National Security Adviser Jake Sullivan Monday defended President Joe Biden and his administration's sudden decision to withdraw staff from the U.S. Embassy and insisted that there were "contingency plans in place for any eventuality, including a quick fall of Kabul."
He also laid the blame for the fall of Afghanistan on its own military, not because of decisions made to pull the United States out of its 20-year war in the country.
"President Biden was not prepared to usher in a third decade of war and put U.S. troops in harm's way, fighting and dying to try to hold Afghanistan together when its own armed forces would not fight to hold it together," Sullivan said on "CBS This Morning."
"This is about hard choices, and the choice he [Biden] made, he believes was in the national interest of the United States," he continued.
Biden is at the Camp David presidential retreat, and while he gave a statement on Saturday, he has not yet addressed the country directly after Kabul fell.
He has remained out of public view, with the only public image of him showing up on Twitter, showing him seated at an otherwise empty conference room table speaking by teleconference with members of his national security team.
Sullivan on Monday indicated that the Taliban's quick takeover of Afghanistan's major cities and the capital city of Kabul took the administration a bit by surprise, and suggested that the Afghan security forces had stood down, which allowed the Taliban to quickly take control of the nation.
"We had hoped that they (the Afghan forces) would fight," said Sullivan. "We hoped that they would stand up.
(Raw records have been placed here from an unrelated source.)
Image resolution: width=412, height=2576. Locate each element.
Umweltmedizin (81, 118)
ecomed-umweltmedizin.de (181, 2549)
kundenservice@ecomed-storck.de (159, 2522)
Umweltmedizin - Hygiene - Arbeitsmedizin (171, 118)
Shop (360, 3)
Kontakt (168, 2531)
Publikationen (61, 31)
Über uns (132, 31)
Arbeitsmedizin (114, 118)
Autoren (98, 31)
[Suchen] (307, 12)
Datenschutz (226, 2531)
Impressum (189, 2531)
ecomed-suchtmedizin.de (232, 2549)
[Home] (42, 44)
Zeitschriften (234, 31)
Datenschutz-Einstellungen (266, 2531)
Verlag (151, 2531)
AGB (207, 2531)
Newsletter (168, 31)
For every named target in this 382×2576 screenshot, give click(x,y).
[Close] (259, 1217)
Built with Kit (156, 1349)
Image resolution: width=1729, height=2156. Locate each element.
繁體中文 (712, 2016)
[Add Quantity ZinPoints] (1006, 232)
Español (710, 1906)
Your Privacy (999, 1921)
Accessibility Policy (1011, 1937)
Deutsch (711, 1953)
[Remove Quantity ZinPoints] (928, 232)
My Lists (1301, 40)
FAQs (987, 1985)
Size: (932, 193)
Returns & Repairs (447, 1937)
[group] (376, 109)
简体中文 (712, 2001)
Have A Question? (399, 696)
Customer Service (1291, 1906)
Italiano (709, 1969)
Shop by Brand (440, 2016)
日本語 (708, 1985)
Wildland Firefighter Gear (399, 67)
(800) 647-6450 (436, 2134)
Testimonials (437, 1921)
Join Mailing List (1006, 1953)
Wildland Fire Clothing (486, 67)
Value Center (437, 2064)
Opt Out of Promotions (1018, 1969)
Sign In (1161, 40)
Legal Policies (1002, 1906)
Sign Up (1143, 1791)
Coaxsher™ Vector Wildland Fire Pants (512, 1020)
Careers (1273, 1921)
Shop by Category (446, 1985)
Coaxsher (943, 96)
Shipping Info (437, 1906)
But it became clear as city after city fell that the Afghan army was not prepared, despite billions of dollars and years of training and all of the advanced capabilities we provided, and that raises real questions about whether one more year or two more years or five more years would have made any difference in terms of U.S. troops staying in Afghanistan."
Meanwhile, Sullivan said American troops are "working to secure that airfield," and that the United States intends to carry out evacuation flights after that happens.
"(That includes) thousands of people in total," said Sullivan, including "a significant number of Americans ... we are still doing outreach to establish the total number of Americans."
Sullivan was also interviewed on NBC's "Today," where he insisted that the United States was going to continue with its plans and that U.S. troops would not be returning to Afghanistan to fight the Taliban, even though a total of 6,000 U.S. troops are being sent there in upcoming days to help in the evacuation of Kabul.
"I think the worst-case scenario for the United States would be a circumstance in which we were adding back in thousands and thousands of troops to fight and die in the civil war in Afghanistan when the Afghan army wasn't prepared to fight itself," Sullivan said.
Meanwhile, the U.S. embassy was fully evacuated by Sunday night, after the State Department said last week that it would remain open.